14 dicembre 2017

Recensione ★ Nel profondo della foresta

Questa recensione arriva piuttosto in ritardo rispetto alla lettura del libro (che ho concluso alla fine del mese di novembre scorso) perché mi sarebbe piaciuto pubblicarla insieme alle altre ragazze del gruppo di lettura. Non sono riuscita, quindi eccola qui, con molto ritardo e quasi altrettanto disappunto...


Nel profondo della foresta
 di  Holly Black


|| C'era una volta una bambina, che con i piedi scalzi e una spada sulla schiena sognava di diventare un cavaliere e difendere la sua città dal male. Disposta a salvare tutti meno che sè stessa, Hazel decide di fare un patto con il misterioso e pericoloso Popolo della foresta pur di rendere felice suo fratello e di tornare a "caccia" insieme. Ma il Popolo fa promesse insidiose, le sue parole nascondono tranelli e qualunque scelta potrebbe essere quella sbagliata. E mentre un mostro terrorizza la città e il misterioso ragazzo con le corna che dorme da sempre nella bara di vetro nella foresta viene liberato, Hazel comprende qual è il prezzo da pagare per le sue promesse di bambina...

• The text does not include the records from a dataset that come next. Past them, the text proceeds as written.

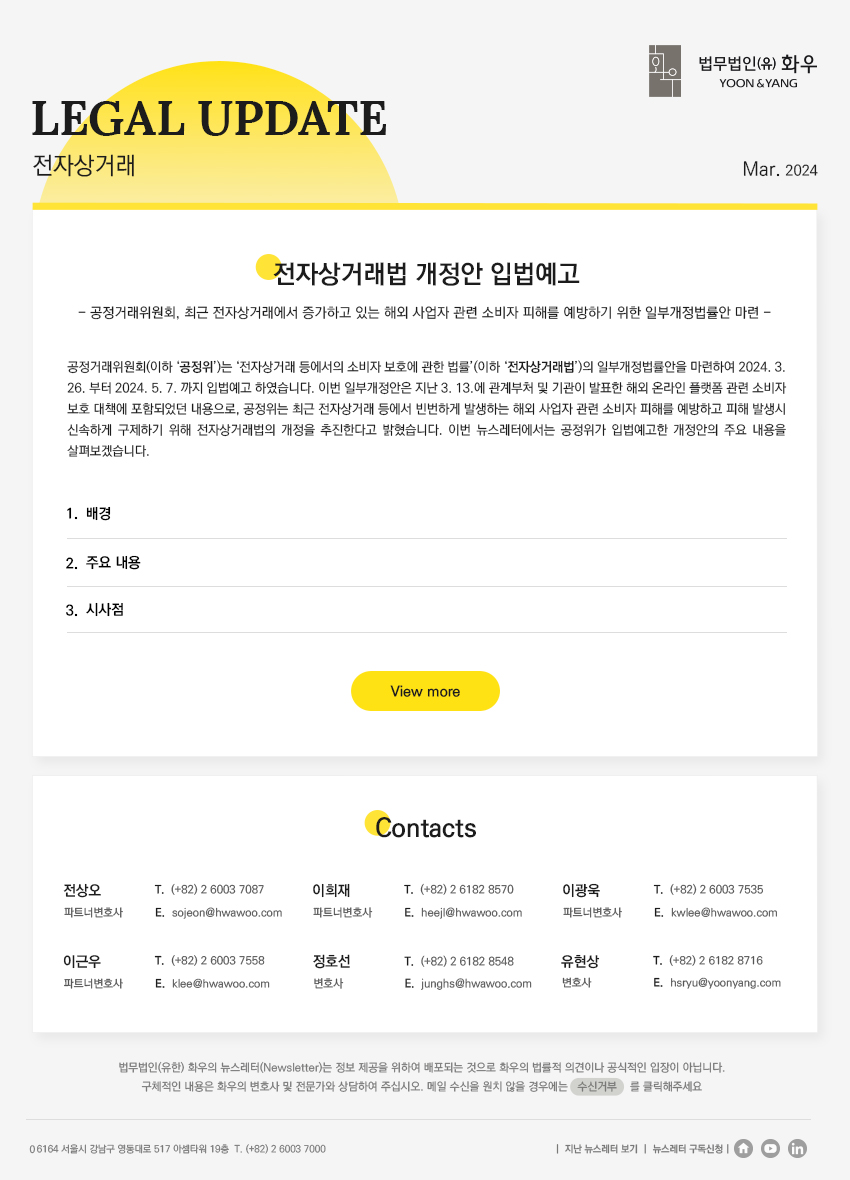Email 전상오 at sojeon@hwawoo.com
Viewport: 850px width, 1180px height.
[x=227, y=913]
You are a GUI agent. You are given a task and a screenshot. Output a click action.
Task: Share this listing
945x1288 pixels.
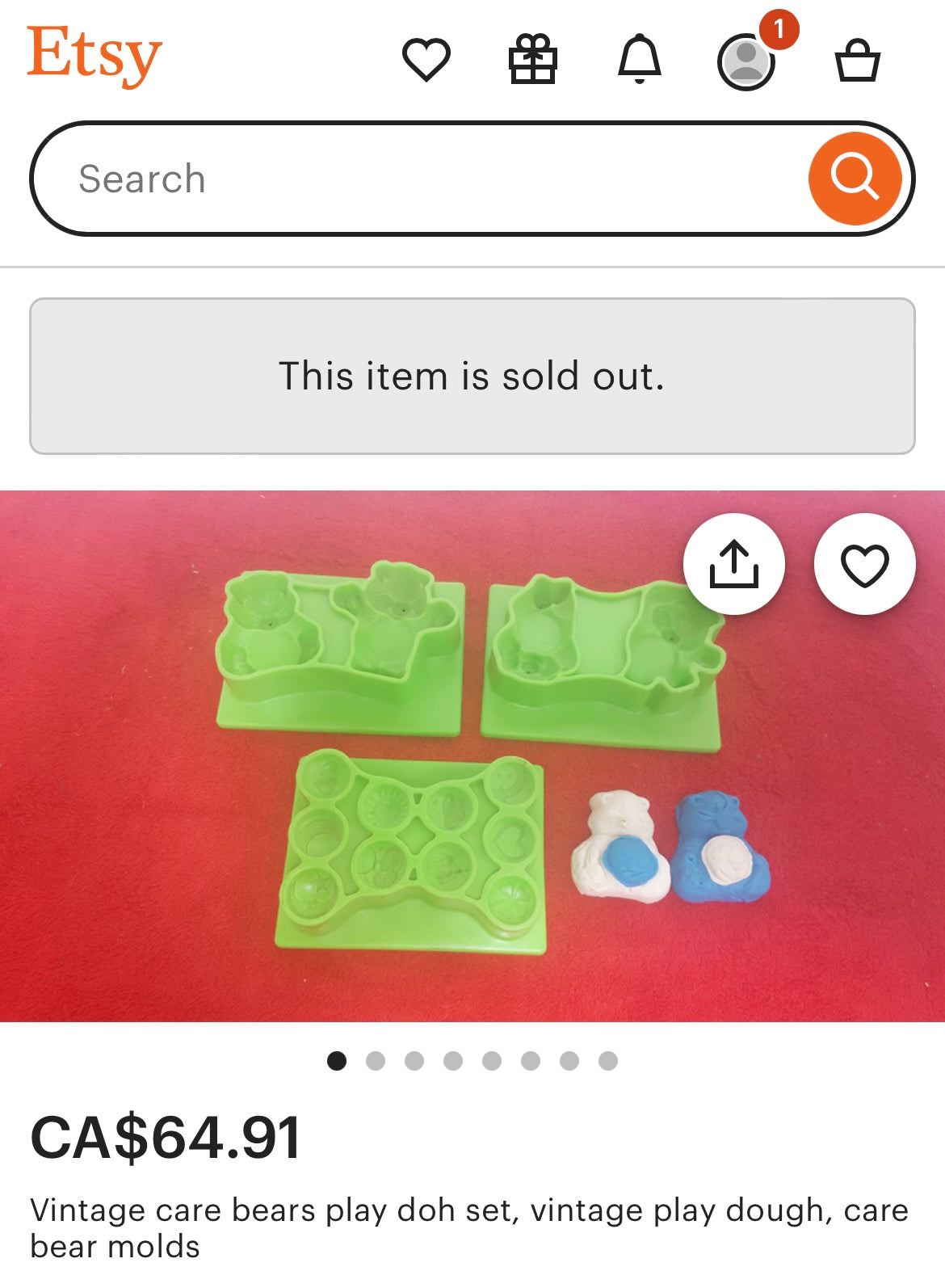click(x=733, y=564)
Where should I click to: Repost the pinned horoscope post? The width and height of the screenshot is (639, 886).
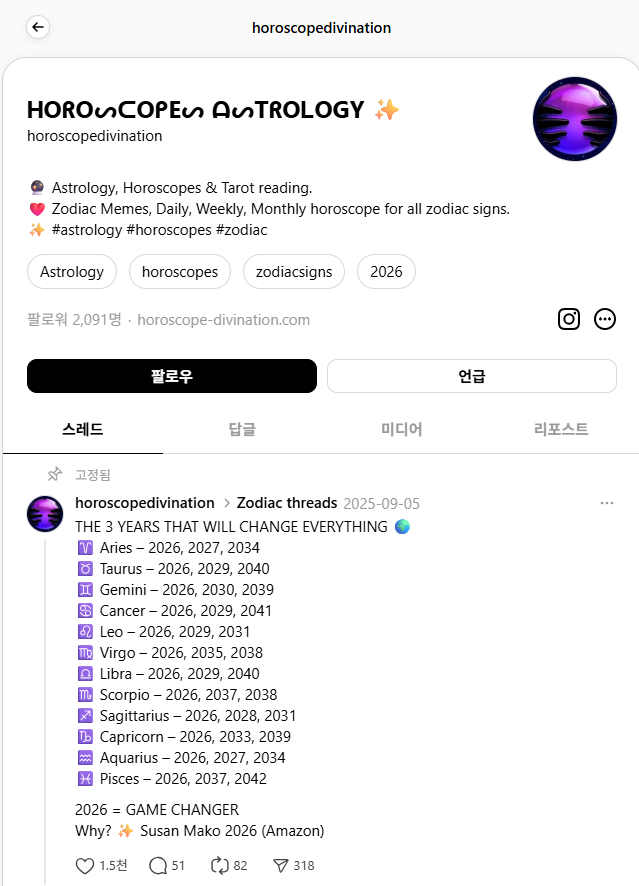point(218,866)
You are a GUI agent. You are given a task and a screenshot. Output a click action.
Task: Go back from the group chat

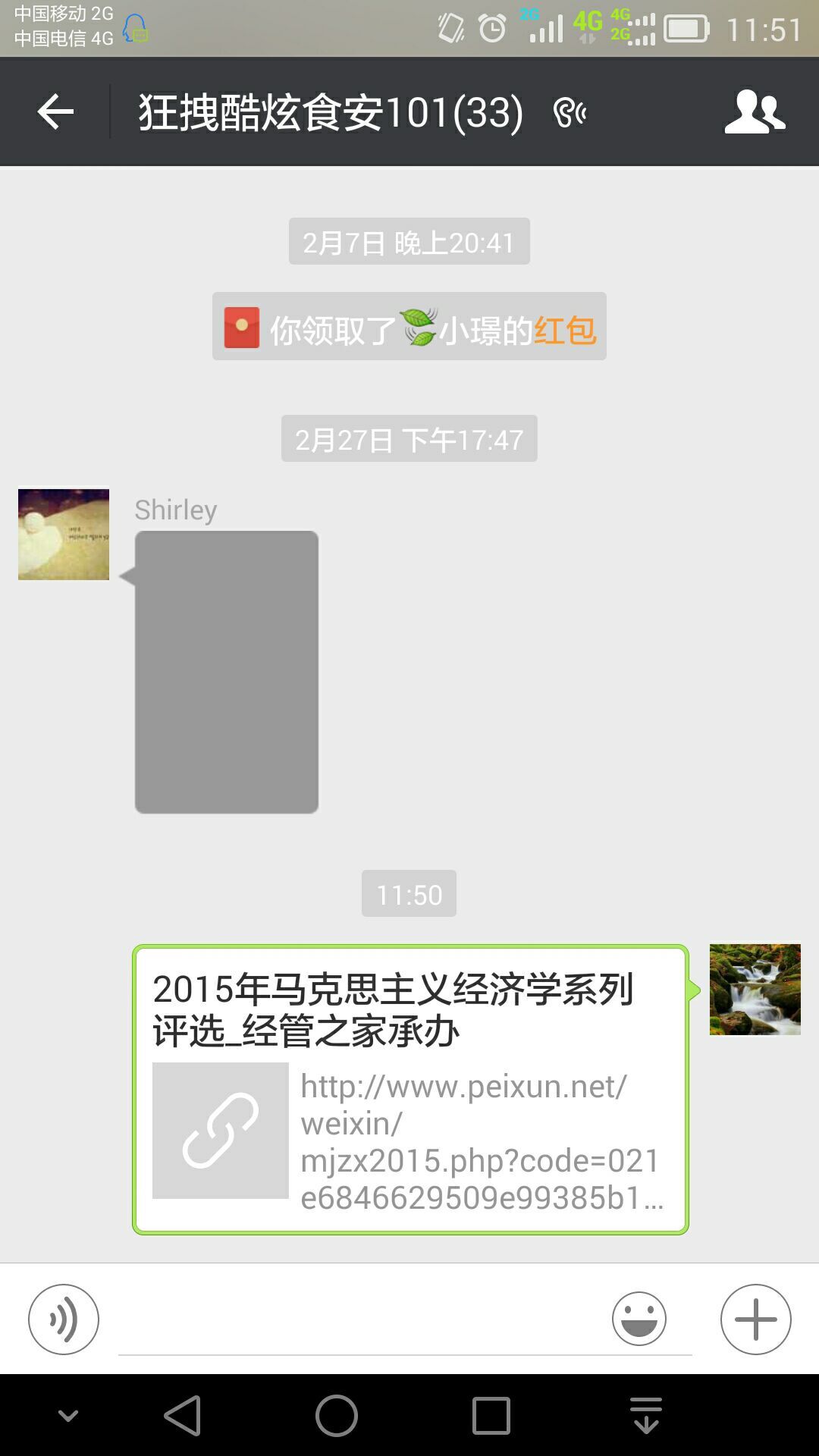tap(55, 112)
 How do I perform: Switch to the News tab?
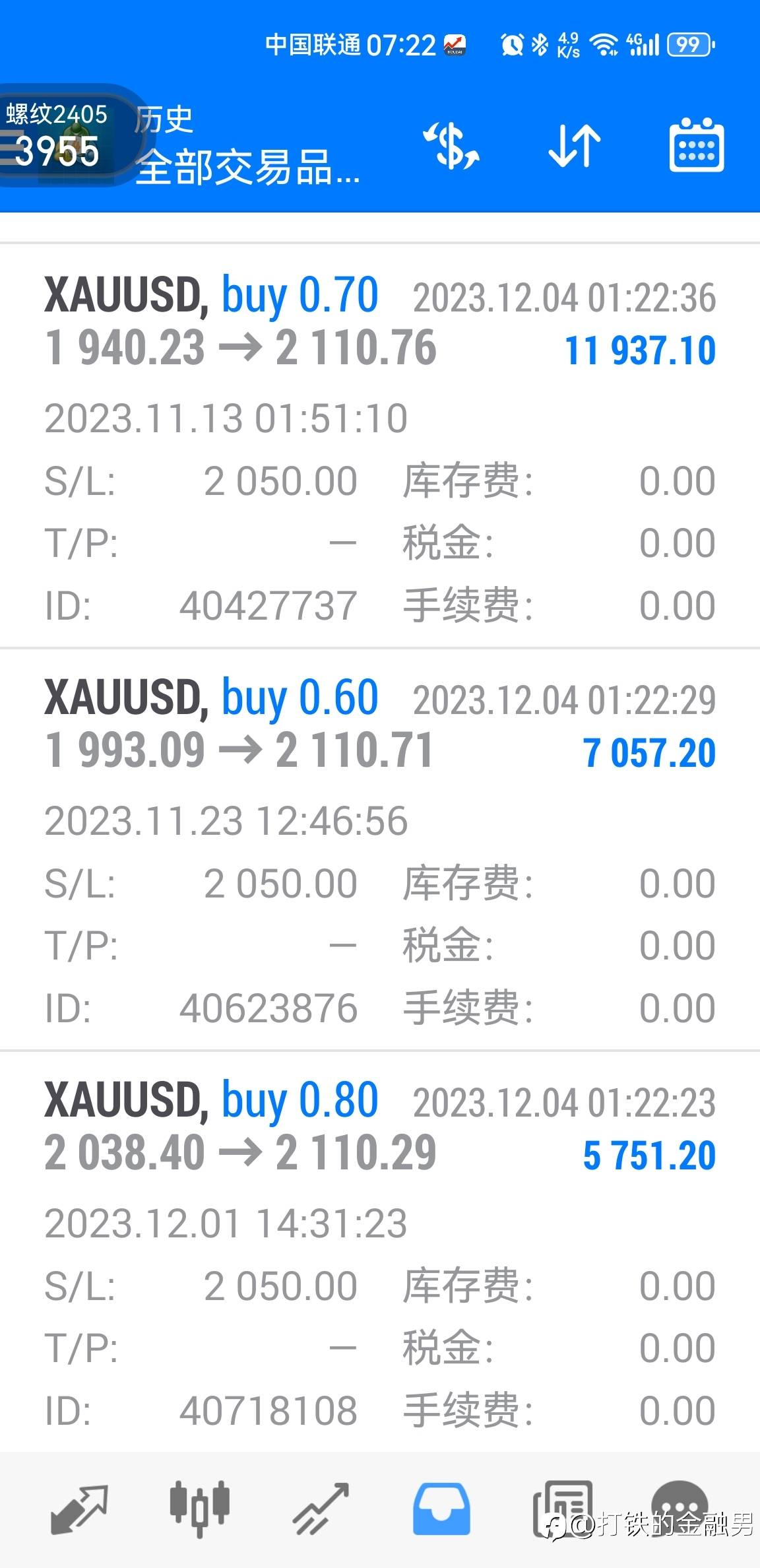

Grazie al Gruppo di Lettura organizzato da Jessica del Loving Books ho deciso di prendere finalmente in mano questo libro, comprato mesi fa ma mai letto. La copertina mi ha attirata dal primo momento, così come la storia, che si preannunciava con il giusto mix di realismo e magia: una protagonista liceale che fa il cavaliere e non la principessa da salvare, un principe addormentato in una bara di cristallo a due passi dall'autostrada, spade magiche, elfi, folletti... era tutto così intrigante e invitante!
Devo dire che fin dal principio, però, sono rimasta perplessa: ho fatto davvero fatica a ingranare! Non avevo mai letto niente di Holly Black e ho scoperto che non mi piace molto il suo stile di scrittura: è molto particolare, cosa lodevole in uno scrittore, ma a me non ha fatto impazzire. In più la storia inizia in medias res, e iniziare a leggere un racconto come se sapessi già tutto quello che c'è di sfondo mi ha messo ancora di più in confusione! Pensavo di essermi persa un libro precedente o qualcosa del genere! Capisco la scelta stilistica di non spiegare e lasciare che il lettore si immerga del tutto nella vita di Fairfold... però alcune cose mi sono sembrate molto difficili da capire, soprattutto perchè i primi capitoli sono ricchissimi di aneddoti e storielle per "contestualizzare" la vita a Fairfold. Per contro, proprio grazie a questa scelta, l'ambientazione risulta molto originale e curata: è di sicuro l'aspetto della storia che mi è piaciuto di più!
La cosa più notevole di questo libro è sicuramente il clima che si crea grazie allo stile e all'ambientazione scelti dall'autrice: è una storia molto dark, a tratti horror... la scena dell'attacco del mostro alla scuola mi ha messo veramente la pelle d'oca! Sotto questo profilo trovo che sia scritto in modo magistrale! Mi sembrava di guardare uno di quei film mezzi horror che si guardavano alle medie con gli amici, in cui non c'è niente di veramente pauroso ma che ti fanno saltare sul divano da un momento all'altro, da quanto sei teso dall'adrenalina!
Ammetto che, però, questo tipo di sensazione quando leggo un libro non mi piace.
Preferisco una storia in cui l'oscurità viene combattuta dalla luce, dalla bontà, dal coraggio. Una cosa più alla Tolkien o alla Lewis.... l'atmosfera horror non fa proprio per me.
Però è un bel libro, dalla trama avvincente e piena di colpi di scena: quindi consiglio assolutamente questo libro a chi cerca e sa apprezzare le atmosfere dark!


Devo smetterla di fantasticare di scappare in un'altra vita
e cominciare a capire quella che ho.